So that the copy matches the original, retype each line of the material below exactly.

Top of GIVEN RECORDS

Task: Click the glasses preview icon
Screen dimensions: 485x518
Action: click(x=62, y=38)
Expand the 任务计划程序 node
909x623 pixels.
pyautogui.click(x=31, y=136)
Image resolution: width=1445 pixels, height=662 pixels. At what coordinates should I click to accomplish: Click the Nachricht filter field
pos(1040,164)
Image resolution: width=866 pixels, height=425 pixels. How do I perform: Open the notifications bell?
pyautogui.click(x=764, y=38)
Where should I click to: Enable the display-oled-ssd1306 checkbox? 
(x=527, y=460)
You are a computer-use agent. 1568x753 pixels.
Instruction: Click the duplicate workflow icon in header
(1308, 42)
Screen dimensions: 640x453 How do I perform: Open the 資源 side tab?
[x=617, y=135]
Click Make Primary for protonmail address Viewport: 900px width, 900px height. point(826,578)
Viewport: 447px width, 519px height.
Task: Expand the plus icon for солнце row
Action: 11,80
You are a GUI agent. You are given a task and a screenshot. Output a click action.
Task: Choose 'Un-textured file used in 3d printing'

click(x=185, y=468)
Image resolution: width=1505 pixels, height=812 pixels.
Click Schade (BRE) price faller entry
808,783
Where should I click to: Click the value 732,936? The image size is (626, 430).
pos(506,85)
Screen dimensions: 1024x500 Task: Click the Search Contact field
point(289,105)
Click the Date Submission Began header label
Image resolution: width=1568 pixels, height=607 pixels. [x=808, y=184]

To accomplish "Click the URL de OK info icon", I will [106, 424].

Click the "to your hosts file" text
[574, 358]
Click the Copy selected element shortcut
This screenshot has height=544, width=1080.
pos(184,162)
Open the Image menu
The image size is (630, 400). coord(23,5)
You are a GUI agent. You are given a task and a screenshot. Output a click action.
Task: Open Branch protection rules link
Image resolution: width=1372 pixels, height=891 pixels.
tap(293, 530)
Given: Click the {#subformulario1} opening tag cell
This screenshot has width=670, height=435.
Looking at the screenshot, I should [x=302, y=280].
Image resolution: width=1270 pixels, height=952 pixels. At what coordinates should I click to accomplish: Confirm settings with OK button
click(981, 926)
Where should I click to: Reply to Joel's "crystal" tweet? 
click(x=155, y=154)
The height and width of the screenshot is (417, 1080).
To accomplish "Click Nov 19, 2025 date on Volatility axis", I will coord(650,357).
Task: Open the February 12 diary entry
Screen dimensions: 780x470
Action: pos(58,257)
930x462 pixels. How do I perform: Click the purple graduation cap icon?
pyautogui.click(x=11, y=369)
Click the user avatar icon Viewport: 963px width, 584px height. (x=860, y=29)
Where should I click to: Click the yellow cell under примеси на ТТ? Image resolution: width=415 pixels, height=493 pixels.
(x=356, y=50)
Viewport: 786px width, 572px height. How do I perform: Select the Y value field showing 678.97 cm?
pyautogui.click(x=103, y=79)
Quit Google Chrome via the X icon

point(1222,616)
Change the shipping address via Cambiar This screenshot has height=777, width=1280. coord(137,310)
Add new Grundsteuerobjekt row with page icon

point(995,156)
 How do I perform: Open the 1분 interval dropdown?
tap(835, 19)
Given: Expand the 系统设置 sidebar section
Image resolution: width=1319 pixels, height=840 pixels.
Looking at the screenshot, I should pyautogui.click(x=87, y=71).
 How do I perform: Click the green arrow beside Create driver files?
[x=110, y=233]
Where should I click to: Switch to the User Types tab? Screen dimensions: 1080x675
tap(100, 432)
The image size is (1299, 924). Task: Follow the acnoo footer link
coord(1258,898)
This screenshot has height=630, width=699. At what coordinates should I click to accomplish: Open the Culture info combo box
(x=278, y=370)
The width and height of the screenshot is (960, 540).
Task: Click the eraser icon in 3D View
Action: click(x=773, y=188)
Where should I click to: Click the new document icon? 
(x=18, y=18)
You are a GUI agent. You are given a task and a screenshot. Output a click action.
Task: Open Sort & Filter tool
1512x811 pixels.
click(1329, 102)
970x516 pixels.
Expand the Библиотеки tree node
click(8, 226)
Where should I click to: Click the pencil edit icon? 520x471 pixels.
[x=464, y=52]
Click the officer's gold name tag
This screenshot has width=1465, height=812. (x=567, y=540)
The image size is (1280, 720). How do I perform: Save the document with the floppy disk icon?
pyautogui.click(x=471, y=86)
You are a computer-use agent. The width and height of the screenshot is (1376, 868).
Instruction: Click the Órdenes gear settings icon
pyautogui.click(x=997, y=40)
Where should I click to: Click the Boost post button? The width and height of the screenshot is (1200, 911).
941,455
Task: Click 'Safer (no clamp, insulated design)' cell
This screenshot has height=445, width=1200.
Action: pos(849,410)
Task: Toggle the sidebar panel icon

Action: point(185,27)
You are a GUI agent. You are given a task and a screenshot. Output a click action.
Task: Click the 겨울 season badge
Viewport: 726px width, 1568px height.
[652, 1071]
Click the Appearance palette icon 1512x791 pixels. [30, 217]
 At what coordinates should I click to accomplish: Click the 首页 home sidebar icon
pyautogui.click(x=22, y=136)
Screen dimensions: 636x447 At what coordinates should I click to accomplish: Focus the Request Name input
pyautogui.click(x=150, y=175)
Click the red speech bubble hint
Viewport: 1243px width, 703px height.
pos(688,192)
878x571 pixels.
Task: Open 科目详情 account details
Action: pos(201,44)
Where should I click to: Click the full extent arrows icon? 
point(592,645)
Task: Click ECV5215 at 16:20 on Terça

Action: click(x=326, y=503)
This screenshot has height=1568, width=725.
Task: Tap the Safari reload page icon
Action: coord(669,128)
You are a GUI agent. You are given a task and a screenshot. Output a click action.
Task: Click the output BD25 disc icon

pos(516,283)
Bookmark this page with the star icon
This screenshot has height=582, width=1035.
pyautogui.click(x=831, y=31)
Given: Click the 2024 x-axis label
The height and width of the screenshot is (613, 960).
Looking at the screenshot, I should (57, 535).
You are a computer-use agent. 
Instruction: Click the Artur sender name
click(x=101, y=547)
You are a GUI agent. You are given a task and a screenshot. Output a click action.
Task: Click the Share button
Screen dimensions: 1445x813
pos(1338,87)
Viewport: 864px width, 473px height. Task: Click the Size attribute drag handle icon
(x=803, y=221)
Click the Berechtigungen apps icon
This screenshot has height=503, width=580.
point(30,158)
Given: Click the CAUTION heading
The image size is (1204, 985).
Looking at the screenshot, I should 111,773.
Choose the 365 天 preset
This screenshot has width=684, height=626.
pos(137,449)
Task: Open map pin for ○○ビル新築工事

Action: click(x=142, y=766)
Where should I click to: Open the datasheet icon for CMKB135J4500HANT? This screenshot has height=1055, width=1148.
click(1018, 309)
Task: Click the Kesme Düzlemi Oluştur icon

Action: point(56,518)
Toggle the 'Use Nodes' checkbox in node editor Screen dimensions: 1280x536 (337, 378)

Bottom of GIVEN RECORDS

▶ _EXPECTED ANSWER_:
Task: Click the glasses preview icon
Screen dimensions: 485x518
Action: click(x=62, y=38)
Expand the 任务计划程序 node
909x623 pixels.
pyautogui.click(x=31, y=136)
Image resolution: width=1445 pixels, height=662 pixels. At what coordinates should I click to accomplish: Click the Nachricht filter field
pos(1040,164)
Image resolution: width=866 pixels, height=425 pixels. How do I perform: Open the notifications bell?
pyautogui.click(x=764, y=38)
Where should I click to: Enable the display-oled-ssd1306 checkbox? 
(x=527, y=460)
You are a computer-use agent. 1568x753 pixels.
Instruction: Click the duplicate workflow icon in header
(1308, 42)
Screen dimensions: 640x453 How do I perform: Open the 資源 side tab?
[x=617, y=135]
Click Make Primary for protonmail address Viewport: 900px width, 900px height. point(826,578)
Viewport: 447px width, 519px height.
Task: Expand the plus icon for солнце row
Action: 11,80
You are a GUI agent. You are given a task and a screenshot. Output a click action.
Task: Choose 'Un-textured file used in 3d printing'

click(x=185, y=468)
Image resolution: width=1505 pixels, height=812 pixels.
Click Schade (BRE) price faller entry
808,783
Where should I click to: Click the value 732,936? The image size is (626, 430).
pos(506,85)
Screen dimensions: 1024x500 Task: Click the Search Contact field
point(289,105)
Click the Date Submission Began header label
Image resolution: width=1568 pixels, height=607 pixels. [x=808, y=184]

To accomplish "Click the URL de OK info icon", I will [106, 424].

Click the "to your hosts file" text
[574, 358]
Click the Copy selected element shortcut
This screenshot has height=544, width=1080.
pos(184,162)
Open the Image menu
The image size is (630, 400). coord(23,5)
You are a GUI agent. You are given a task and a screenshot. Output a click action.
Task: Open Branch protection rules link
Image resolution: width=1372 pixels, height=891 pixels.
tap(293, 530)
Given: Click the {#subformulario1} opening tag cell
This screenshot has width=670, height=435.
Looking at the screenshot, I should [x=302, y=280].
Image resolution: width=1270 pixels, height=952 pixels. At what coordinates should I click to accomplish: Confirm settings with OK button
click(981, 926)
Where should I click to: Reply to Joel's "crystal" tweet? 
click(x=155, y=154)
The height and width of the screenshot is (417, 1080).
To accomplish "Click Nov 19, 2025 date on Volatility axis", I will coord(650,357).
Task: Open the February 12 diary entry
Screen dimensions: 780x470
Action: pos(58,257)
930x462 pixels. How do I perform: Click the purple graduation cap icon?
pyautogui.click(x=11, y=369)
Click the user avatar icon Viewport: 963px width, 584px height. (x=860, y=29)
Where should I click to: Click the yellow cell under примеси на ТТ? Image resolution: width=415 pixels, height=493 pixels.
(x=356, y=50)
Viewport: 786px width, 572px height. How do I perform: Select the Y value field showing 678.97 cm?
pyautogui.click(x=103, y=79)
Quit Google Chrome via the X icon

point(1222,616)
Change the shipping address via Cambiar This screenshot has height=777, width=1280. coord(137,310)
Add new Grundsteuerobjekt row with page icon

point(995,156)
 How do I perform: Open the 1분 interval dropdown?
tap(835, 19)
Given: Expand the 系统设置 sidebar section
Image resolution: width=1319 pixels, height=840 pixels.
Looking at the screenshot, I should pyautogui.click(x=87, y=71).
 How do I perform: Click the green arrow beside Create driver files?
[x=110, y=233]
Where should I click to: Switch to the User Types tab? Screen dimensions: 1080x675
tap(100, 432)
The image size is (1299, 924). Task: Follow the acnoo footer link
coord(1258,898)
This screenshot has height=630, width=699. At what coordinates should I click to accomplish: Open the Culture info combo box
(x=278, y=370)
The width and height of the screenshot is (960, 540).
Task: Click the eraser icon in 3D View
Action: click(x=773, y=188)
Where should I click to: Click the new document icon? 
(x=18, y=18)
You are a GUI agent. You are given a task and a screenshot. Output a click action.
Task: Open Sort & Filter tool
1512x811 pixels.
click(1329, 102)
970x516 pixels.
Expand the Библиотеки tree node
click(8, 226)
Where should I click to: Click the pencil edit icon? 520x471 pixels.
[x=464, y=52]
Click the officer's gold name tag
This screenshot has width=1465, height=812. (x=567, y=540)
The image size is (1280, 720). How do I perform: Save the document with the floppy disk icon?
pyautogui.click(x=471, y=86)
You are a computer-use agent. The width and height of the screenshot is (1376, 868).
Instruction: Click the Órdenes gear settings icon
pyautogui.click(x=997, y=40)
Where should I click to: Click the Boost post button? The width and height of the screenshot is (1200, 911).
941,455
Task: Click 'Safer (no clamp, insulated design)' cell
This screenshot has height=445, width=1200.
Action: pos(849,410)
Task: Toggle the sidebar panel icon

Action: point(185,27)
You are a GUI agent. You are given a task and a screenshot. Output a click action.
Task: Click the 겨울 season badge
Viewport: 726px width, 1568px height.
[652, 1071]
Click the Appearance palette icon 1512x791 pixels. [30, 217]
 At what coordinates should I click to accomplish: Click the 首页 home sidebar icon
pyautogui.click(x=22, y=136)
Screen dimensions: 636x447 At what coordinates should I click to accomplish: Focus the Request Name input
pyautogui.click(x=150, y=175)
Click the red speech bubble hint
Viewport: 1243px width, 703px height.
pos(688,192)
878x571 pixels.
Task: Open 科目详情 account details
Action: pos(201,44)
Where should I click to: Click the full extent arrows icon? 
point(592,645)
Task: Click ECV5215 at 16:20 on Terça

Action: click(x=326, y=503)
This screenshot has height=1568, width=725.
Task: Tap the Safari reload page icon
Action: coord(669,128)
You are a GUI agent. You are given a task and a screenshot. Output a click action.
Task: Click the output BD25 disc icon

pos(516,283)
Bookmark this page with the star icon
This screenshot has height=582, width=1035.
pyautogui.click(x=831, y=31)
Given: Click the 2024 x-axis label
The height and width of the screenshot is (613, 960).
Looking at the screenshot, I should (57, 535).
You are a computer-use agent. 
Instruction: Click the Artur sender name
click(x=101, y=547)
You are a GUI agent. You are given a task and a screenshot. Output a click action.
Task: Click the Share button
Screen dimensions: 1445x813
pos(1338,87)
Viewport: 864px width, 473px height. Task: Click the Size attribute drag handle icon
(x=803, y=221)
Click the Berechtigungen apps icon
This screenshot has height=503, width=580.
point(30,158)
Given: Click the CAUTION heading
The image size is (1204, 985).
Looking at the screenshot, I should 111,773.
Choose the 365 天 preset
This screenshot has width=684, height=626.
pos(137,449)
Task: Open map pin for ○○ビル新築工事

Action: click(x=142, y=766)
Where should I click to: Open the datasheet icon for CMKB135J4500HANT? This screenshot has height=1055, width=1148.
click(1018, 309)
Task: Click the Kesme Düzlemi Oluştur icon

Action: point(56,518)
Toggle the 'Use Nodes' checkbox in node editor Screen dimensions: 1280x536 (337, 378)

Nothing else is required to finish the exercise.